We had final presentations this week! So we presented our findings to our fellow DIMACS researchers and learned about what they have been doing all summer.

Week 8:
This week was spent developing the program to test equivalence of reading words. There were several objectives that I wanted to achieve with the project. Most importantly, it must correctly determine if two reading words are equivalent under a given set of moves. But I also wanted to make the program general enough so that new moves could be added and removed easily (because we will almost certainly need this functionality in the future). Another challenge is the case where the two words are not equivalent. In this case, we want the program to terminate instead of running indefinitely.

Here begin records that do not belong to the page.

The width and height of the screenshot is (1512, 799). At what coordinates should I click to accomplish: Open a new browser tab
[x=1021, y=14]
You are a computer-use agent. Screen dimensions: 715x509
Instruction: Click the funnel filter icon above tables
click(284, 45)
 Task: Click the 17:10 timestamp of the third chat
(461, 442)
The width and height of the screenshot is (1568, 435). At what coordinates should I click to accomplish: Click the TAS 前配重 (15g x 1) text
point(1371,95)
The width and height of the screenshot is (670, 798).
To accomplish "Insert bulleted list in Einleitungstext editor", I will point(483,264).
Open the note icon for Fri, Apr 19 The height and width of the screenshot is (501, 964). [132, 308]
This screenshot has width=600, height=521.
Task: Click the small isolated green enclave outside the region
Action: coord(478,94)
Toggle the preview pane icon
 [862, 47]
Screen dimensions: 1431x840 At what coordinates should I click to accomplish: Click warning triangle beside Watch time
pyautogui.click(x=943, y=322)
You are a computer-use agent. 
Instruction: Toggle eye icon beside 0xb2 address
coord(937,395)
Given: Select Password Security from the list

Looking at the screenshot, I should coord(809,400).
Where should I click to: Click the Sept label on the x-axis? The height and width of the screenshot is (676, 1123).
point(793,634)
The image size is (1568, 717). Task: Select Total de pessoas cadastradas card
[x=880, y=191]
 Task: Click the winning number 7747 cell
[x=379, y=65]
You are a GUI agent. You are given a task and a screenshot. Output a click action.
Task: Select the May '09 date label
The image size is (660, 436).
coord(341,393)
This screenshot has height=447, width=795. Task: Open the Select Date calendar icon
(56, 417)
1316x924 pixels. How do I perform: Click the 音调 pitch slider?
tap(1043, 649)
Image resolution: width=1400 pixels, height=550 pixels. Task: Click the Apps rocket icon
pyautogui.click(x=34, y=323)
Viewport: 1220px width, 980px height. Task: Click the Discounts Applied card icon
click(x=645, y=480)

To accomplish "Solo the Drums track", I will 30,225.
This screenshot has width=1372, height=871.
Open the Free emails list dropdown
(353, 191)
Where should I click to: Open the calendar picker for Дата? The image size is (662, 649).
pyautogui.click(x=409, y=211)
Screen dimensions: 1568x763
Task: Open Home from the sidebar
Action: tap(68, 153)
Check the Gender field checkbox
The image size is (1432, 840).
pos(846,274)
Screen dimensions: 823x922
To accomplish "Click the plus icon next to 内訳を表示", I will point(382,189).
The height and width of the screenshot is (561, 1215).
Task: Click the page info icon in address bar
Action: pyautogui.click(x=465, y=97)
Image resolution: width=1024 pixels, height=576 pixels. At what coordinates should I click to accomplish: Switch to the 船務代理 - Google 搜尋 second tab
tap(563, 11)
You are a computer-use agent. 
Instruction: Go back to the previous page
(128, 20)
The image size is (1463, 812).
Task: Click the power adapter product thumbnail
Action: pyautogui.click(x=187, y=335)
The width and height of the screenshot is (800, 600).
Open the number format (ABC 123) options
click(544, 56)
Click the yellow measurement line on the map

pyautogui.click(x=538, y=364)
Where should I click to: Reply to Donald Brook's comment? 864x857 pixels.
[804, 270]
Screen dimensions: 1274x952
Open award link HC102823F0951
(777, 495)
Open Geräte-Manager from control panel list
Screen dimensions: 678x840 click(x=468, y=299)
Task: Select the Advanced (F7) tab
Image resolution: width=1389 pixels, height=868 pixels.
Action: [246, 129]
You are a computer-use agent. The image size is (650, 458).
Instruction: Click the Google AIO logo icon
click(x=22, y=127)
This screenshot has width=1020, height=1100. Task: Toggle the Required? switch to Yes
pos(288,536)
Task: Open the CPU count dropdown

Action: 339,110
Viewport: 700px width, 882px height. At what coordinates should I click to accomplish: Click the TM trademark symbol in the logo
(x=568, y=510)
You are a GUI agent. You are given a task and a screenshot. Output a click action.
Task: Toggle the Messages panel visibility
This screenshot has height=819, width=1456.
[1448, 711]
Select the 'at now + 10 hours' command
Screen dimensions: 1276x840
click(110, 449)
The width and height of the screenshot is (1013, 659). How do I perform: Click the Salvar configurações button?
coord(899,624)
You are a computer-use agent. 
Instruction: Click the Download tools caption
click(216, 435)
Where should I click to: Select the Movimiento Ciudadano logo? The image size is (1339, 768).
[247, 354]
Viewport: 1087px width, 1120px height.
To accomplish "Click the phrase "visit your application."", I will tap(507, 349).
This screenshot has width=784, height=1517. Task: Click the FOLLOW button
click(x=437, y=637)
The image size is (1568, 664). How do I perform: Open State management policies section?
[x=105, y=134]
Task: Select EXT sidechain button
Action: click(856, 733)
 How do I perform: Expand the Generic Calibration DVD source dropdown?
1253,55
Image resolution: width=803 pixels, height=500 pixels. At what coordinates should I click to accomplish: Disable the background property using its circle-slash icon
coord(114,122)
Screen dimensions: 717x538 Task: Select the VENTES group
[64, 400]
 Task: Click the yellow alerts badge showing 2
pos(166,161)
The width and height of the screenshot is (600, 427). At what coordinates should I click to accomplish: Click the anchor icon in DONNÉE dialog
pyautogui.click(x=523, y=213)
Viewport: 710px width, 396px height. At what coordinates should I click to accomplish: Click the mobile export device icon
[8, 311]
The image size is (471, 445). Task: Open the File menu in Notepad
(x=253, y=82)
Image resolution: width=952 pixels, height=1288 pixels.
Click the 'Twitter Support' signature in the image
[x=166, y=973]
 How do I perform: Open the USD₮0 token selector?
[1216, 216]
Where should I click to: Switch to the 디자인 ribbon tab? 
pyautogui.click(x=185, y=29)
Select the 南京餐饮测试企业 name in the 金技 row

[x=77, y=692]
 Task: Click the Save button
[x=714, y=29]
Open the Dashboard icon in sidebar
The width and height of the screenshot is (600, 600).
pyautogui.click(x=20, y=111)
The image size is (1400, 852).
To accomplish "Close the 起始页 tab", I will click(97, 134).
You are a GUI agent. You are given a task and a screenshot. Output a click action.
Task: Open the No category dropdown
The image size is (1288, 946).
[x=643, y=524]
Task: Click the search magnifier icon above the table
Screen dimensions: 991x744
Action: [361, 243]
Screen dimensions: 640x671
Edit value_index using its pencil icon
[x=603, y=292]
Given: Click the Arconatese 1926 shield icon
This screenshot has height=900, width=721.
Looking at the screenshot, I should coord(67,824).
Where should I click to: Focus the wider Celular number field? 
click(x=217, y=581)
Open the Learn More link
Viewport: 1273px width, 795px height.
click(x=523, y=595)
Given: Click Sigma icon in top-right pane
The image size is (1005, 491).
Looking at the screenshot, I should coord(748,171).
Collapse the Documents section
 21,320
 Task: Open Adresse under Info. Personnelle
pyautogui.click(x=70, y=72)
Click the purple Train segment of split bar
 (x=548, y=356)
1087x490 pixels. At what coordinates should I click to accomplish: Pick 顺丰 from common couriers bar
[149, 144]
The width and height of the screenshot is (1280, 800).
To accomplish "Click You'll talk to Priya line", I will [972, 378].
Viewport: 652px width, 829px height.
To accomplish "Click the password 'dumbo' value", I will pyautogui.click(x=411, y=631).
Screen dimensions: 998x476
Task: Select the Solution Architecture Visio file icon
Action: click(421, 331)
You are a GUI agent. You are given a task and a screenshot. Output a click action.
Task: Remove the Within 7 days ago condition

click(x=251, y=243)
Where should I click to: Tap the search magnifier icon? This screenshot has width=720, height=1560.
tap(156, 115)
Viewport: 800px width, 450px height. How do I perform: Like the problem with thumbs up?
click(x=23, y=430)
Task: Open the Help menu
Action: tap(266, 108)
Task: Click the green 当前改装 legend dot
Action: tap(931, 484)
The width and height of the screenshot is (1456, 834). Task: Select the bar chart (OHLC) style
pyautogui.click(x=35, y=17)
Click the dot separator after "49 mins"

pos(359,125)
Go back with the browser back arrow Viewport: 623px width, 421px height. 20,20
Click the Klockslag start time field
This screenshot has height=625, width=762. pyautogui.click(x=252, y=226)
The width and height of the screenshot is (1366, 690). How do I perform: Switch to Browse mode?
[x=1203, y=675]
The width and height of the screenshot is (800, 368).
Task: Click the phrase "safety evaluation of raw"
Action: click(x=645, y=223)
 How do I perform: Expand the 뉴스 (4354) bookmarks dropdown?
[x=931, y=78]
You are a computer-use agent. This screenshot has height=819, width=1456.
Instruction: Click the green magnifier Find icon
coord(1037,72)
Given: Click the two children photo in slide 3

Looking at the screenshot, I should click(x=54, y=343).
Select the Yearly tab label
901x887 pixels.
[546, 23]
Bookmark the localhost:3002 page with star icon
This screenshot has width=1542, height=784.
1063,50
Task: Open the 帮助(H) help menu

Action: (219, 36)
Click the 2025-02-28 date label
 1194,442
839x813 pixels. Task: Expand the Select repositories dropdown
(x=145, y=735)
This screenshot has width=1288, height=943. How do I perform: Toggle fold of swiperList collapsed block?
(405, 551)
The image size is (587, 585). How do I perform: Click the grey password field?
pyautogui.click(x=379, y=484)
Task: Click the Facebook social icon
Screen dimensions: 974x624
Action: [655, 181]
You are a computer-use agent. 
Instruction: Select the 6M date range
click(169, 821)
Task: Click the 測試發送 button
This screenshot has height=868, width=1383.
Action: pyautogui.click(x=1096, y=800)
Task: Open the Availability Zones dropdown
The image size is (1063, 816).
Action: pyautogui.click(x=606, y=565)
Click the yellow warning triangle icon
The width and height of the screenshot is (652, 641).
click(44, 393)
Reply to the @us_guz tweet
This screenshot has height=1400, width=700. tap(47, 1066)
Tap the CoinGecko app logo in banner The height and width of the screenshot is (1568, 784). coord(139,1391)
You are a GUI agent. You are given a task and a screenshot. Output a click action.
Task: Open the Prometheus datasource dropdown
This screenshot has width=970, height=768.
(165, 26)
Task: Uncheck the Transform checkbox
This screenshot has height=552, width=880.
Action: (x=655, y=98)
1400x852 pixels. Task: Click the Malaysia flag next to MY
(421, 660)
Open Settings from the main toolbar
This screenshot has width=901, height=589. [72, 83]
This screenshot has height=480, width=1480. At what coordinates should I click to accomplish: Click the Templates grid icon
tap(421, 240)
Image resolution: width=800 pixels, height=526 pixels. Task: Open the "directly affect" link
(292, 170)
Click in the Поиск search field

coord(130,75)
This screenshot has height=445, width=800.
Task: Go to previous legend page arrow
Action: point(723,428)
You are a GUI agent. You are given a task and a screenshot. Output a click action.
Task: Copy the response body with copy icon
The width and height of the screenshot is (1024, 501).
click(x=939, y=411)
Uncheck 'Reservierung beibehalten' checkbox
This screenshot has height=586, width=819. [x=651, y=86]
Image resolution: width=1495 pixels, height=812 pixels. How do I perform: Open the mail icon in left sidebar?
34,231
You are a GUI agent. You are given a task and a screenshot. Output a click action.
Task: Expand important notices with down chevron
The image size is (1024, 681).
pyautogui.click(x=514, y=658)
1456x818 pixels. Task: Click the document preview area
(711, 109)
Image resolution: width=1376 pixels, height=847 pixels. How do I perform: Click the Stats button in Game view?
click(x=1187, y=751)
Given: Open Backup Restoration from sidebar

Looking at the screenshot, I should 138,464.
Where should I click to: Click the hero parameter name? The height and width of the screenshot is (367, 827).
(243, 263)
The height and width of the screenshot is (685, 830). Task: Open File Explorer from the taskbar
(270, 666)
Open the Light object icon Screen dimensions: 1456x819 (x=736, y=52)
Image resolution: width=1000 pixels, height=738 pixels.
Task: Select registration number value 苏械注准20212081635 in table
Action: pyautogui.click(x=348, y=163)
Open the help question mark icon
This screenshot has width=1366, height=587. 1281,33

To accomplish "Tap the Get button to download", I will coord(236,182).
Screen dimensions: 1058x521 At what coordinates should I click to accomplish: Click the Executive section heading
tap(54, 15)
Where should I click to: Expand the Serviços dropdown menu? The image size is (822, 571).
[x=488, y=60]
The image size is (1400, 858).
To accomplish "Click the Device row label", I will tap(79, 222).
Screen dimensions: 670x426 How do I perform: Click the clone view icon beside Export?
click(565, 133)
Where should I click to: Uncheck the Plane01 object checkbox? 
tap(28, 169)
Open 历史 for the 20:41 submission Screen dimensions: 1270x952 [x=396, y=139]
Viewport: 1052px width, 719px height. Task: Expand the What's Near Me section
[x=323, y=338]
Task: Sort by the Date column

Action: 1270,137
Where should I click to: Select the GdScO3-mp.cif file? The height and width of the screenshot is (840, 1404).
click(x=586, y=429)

Next week is the final week of the program, and it looks like it will be a busy one. We have a lot more things we want to try in terms of our research, but we also have to write up our final report for the DIMACS program. Luckily, we've been writing up our results along the way so hopefully it won't be too bad!

Week 9:
I was right about this final week being a busy one. Rahul and I spent long hours writing up our final report to submit to DIMACS. This mainly involved polishing up our proofs and notation and writing an abstract and an introduction to our paper. Writing out the introduction was tough because I went into some detail about the geometry that motivates our work, which I didn't understannd very well and rarely impacted our solutions. However, it was definitely helpful to gain an understanding of where our research fits into the big picture of the mathematical history and literature about this topic, and I felt like we were able to contribute something (albeit a small piece) to this decades-long effort.